NSW is saying “No” to plastics.
Next week, a ban of single-use lightweight plastic bags comes into force in the State.
A ban of single-use plastic products, such as straws, will follow.
The plastics ban, which begins on June 1, is aimed at reducing the amount of plastics that end up in landfill, taking years to degrade.
The ban does not apply to other plastic bags such as robust shopping bags, bags for fruit and vegetables, bin liner bags and animal waste bags.
Research has shown that in Australia one person generates 59kg of single-use plastic waste per year. Alarmingly, this is more plastic waste produced per person than in the US and Britain.
“I think all of us can see the impact plastic pollution is having on our environment, which is why we’re making major changes in New South Wales this year,” the NSW Minister for Environment James Griffin said.
“Single-use plastic is used by many of us for just a few convenient minutes, but it remains in our environment for many years, eventually breaking into microplastics.”
“Single-use plastic is used by many of us for just a few convenient minutes, but it remains in our environment for many years, eventually breaking into microplastics,” – NSW Minister for Environment James Griffin
More product bans
From November 1, the NSW Government is also banning:
- Single-use plastic straws, stirrers, cutlery, plates, bowls and cotton buds;
- Expanded polystyrene food ware and cups;
- Rinse-off personal care products containing plastic microbeads, such as cosmetic products that work as exfoliants, and cleaning products with abrasive features. (Microbeads are tiny synthetic materials that aren’t degradable and pose a threat to marine life.)
For those with a disability or medical need, plastic straws will still be available at businesses that serve food and drinks.

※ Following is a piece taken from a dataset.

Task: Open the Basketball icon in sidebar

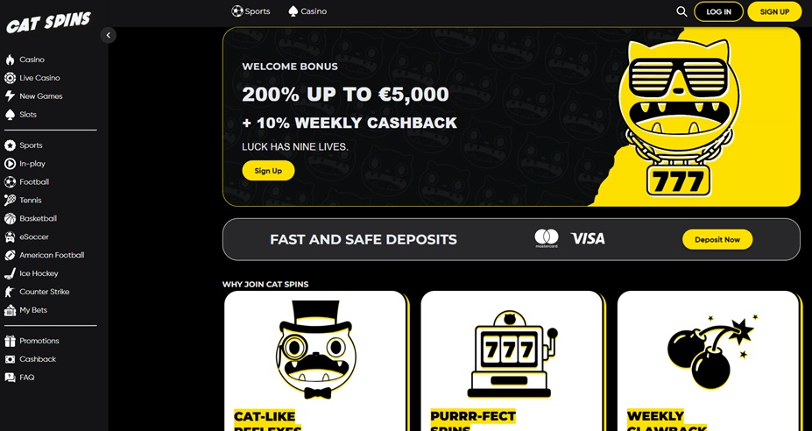Action: (x=10, y=219)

However, the straws will not be on display and customers are expected to ask for a straw. They do not need to provide a reason.

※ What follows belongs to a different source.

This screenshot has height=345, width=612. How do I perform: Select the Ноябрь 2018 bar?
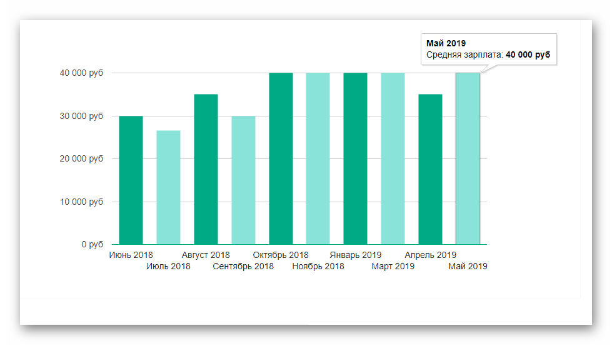click(318, 158)
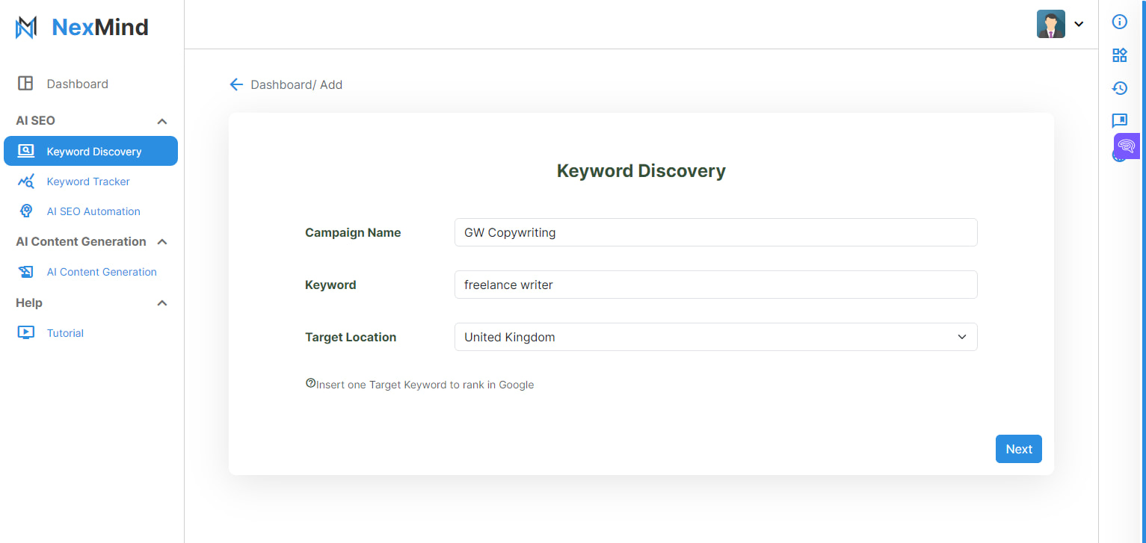The width and height of the screenshot is (1146, 543).
Task: Open the purple AI assistant brain icon
Action: coord(1125,146)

For those with a disability or medical need, plastic straws will still be available at businesses that serve food and drinks.
The Government expects that over the next 20 years the plastics ban will prevent “up to 2.7 billion items of plastic litter from entering the environment” in NSW.

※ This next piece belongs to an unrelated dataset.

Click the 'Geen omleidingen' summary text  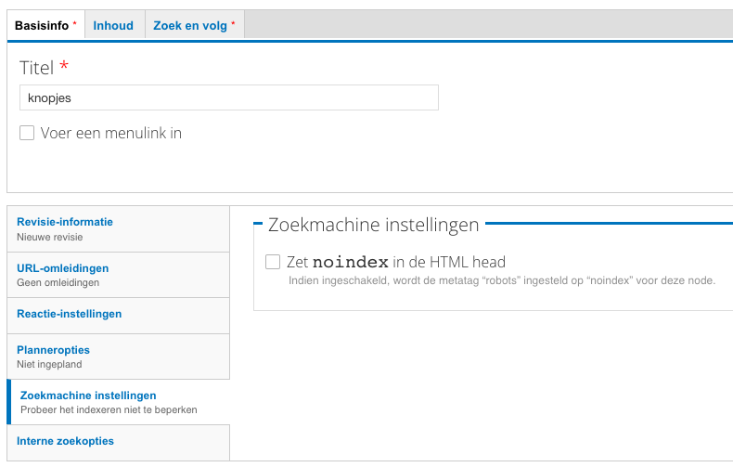click(58, 282)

“Single-use plastic items and packaging make up 60 per cent of all litter in New South Wales,” Mr Griffin said.
“By stopping the supply of problematic plastic in the first place, we’re helping prevent it from entering our environment as litter, or going into landfill.”
Every other state and territory has already enacted a plastic ban. The National Retail Association provides ongoing assistance for businesses to transition to a plastic-free workplace.
Every other state and territory has already enacted a plastic ban.
For NSW businesses that do not comply with the new ban, there will be penalties.
If a business is caught supplying a banned item, there is a maximum fine of $55,000 for a corporation, and $11,000 for a sole trader.
“We each have the power to make positive environmental change at an individual level,” Mr Griffin said. “And I encourage everyone to choose to go plastic-free as often as they can.”